▸ YOUR GOAL: Your task is to reproduce exactly the lines that run from the beginning of the data through the line where "Cancel the policy" appears.

▸ DATASET ENTRIES:
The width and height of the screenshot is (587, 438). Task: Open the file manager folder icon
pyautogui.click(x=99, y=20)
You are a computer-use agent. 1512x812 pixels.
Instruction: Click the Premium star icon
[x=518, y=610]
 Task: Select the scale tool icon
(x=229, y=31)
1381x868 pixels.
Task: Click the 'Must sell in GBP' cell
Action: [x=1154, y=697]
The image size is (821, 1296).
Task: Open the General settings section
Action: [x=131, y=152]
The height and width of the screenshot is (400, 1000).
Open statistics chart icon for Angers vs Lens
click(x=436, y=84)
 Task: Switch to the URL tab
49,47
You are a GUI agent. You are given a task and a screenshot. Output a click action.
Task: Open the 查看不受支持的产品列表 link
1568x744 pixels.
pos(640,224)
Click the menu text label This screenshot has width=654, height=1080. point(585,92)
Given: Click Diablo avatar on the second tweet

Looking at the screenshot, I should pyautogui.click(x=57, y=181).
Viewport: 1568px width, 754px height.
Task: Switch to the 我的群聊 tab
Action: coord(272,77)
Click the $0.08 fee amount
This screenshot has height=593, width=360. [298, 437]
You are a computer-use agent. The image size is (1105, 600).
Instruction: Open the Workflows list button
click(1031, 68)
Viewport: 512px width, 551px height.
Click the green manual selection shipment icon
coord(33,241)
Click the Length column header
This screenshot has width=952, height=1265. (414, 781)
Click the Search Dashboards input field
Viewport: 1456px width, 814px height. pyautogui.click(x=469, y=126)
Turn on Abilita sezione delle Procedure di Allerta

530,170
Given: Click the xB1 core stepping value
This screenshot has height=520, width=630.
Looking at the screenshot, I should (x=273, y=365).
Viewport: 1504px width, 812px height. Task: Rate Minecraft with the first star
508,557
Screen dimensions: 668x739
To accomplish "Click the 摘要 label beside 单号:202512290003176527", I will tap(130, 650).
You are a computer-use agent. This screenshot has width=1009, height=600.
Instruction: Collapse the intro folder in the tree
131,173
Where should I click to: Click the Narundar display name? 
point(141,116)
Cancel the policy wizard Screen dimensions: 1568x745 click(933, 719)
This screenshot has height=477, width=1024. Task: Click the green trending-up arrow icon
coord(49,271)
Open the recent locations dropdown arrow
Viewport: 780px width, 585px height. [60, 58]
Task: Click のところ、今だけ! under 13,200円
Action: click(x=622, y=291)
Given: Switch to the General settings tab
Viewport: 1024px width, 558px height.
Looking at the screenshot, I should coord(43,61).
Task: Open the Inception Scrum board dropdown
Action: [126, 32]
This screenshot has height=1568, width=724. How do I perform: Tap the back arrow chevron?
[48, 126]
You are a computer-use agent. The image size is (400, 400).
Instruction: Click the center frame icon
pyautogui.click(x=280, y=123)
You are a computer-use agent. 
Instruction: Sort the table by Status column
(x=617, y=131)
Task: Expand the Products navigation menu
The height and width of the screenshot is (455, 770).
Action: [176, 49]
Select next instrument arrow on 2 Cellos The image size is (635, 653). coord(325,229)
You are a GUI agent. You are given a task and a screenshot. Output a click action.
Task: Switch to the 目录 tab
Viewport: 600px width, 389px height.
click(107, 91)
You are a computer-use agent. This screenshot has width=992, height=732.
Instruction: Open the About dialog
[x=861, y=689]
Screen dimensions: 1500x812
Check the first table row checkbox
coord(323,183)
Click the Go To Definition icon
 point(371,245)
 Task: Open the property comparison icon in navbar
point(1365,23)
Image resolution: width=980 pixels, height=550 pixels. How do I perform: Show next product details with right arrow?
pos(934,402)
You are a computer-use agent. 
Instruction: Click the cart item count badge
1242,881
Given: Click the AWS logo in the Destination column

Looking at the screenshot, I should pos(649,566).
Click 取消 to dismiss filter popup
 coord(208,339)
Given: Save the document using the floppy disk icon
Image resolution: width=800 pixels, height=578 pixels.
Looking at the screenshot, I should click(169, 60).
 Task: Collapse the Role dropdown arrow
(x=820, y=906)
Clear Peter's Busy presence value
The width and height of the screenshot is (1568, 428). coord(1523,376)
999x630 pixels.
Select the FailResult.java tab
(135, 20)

▸ TASK ANSWER:
The width and height of the screenshot is (587, 438). Task: Open the file manager folder icon
pyautogui.click(x=99, y=20)
You are a computer-use agent. 1512x812 pixels.
Instruction: Click the Premium star icon
[x=518, y=610]
 Task: Select the scale tool icon
(x=229, y=31)
1381x868 pixels.
Task: Click the 'Must sell in GBP' cell
Action: [x=1154, y=697]
The image size is (821, 1296).
Task: Open the General settings section
Action: [x=131, y=152]
The height and width of the screenshot is (400, 1000).
Open statistics chart icon for Angers vs Lens
click(x=436, y=84)
 Task: Switch to the URL tab
49,47
You are a GUI agent. You are given a task and a screenshot. Output a click action.
Task: Open the 查看不受支持的产品列表 link
1568x744 pixels.
pos(640,224)
Click the menu text label This screenshot has width=654, height=1080. point(585,92)
Given: Click Diablo avatar on the second tweet

Looking at the screenshot, I should pyautogui.click(x=57, y=181).
Viewport: 1568px width, 754px height.
Task: Switch to the 我的群聊 tab
Action: coord(272,77)
Click the $0.08 fee amount
This screenshot has height=593, width=360. [298, 437]
You are a computer-use agent. The image size is (1105, 600).
Instruction: Open the Workflows list button
click(1031, 68)
Viewport: 512px width, 551px height.
Click the green manual selection shipment icon
coord(33,241)
Click the Length column header
This screenshot has width=952, height=1265. (414, 781)
Click the Search Dashboards input field
Viewport: 1456px width, 814px height. pyautogui.click(x=469, y=126)
Turn on Abilita sezione delle Procedure di Allerta

530,170
Given: Click the xB1 core stepping value
This screenshot has height=520, width=630.
Looking at the screenshot, I should (x=273, y=365).
Viewport: 1504px width, 812px height. Task: Rate Minecraft with the first star
508,557
Screen dimensions: 668x739
To accomplish "Click the 摘要 label beside 单号:202512290003176527", I will tap(130, 650).
You are a computer-use agent. This screenshot has width=1009, height=600.
Instruction: Collapse the intro folder in the tree
131,173
Where should I click to: Click the Narundar display name? 
point(141,116)
Cancel the policy wizard Screen dimensions: 1568x745 click(933, 719)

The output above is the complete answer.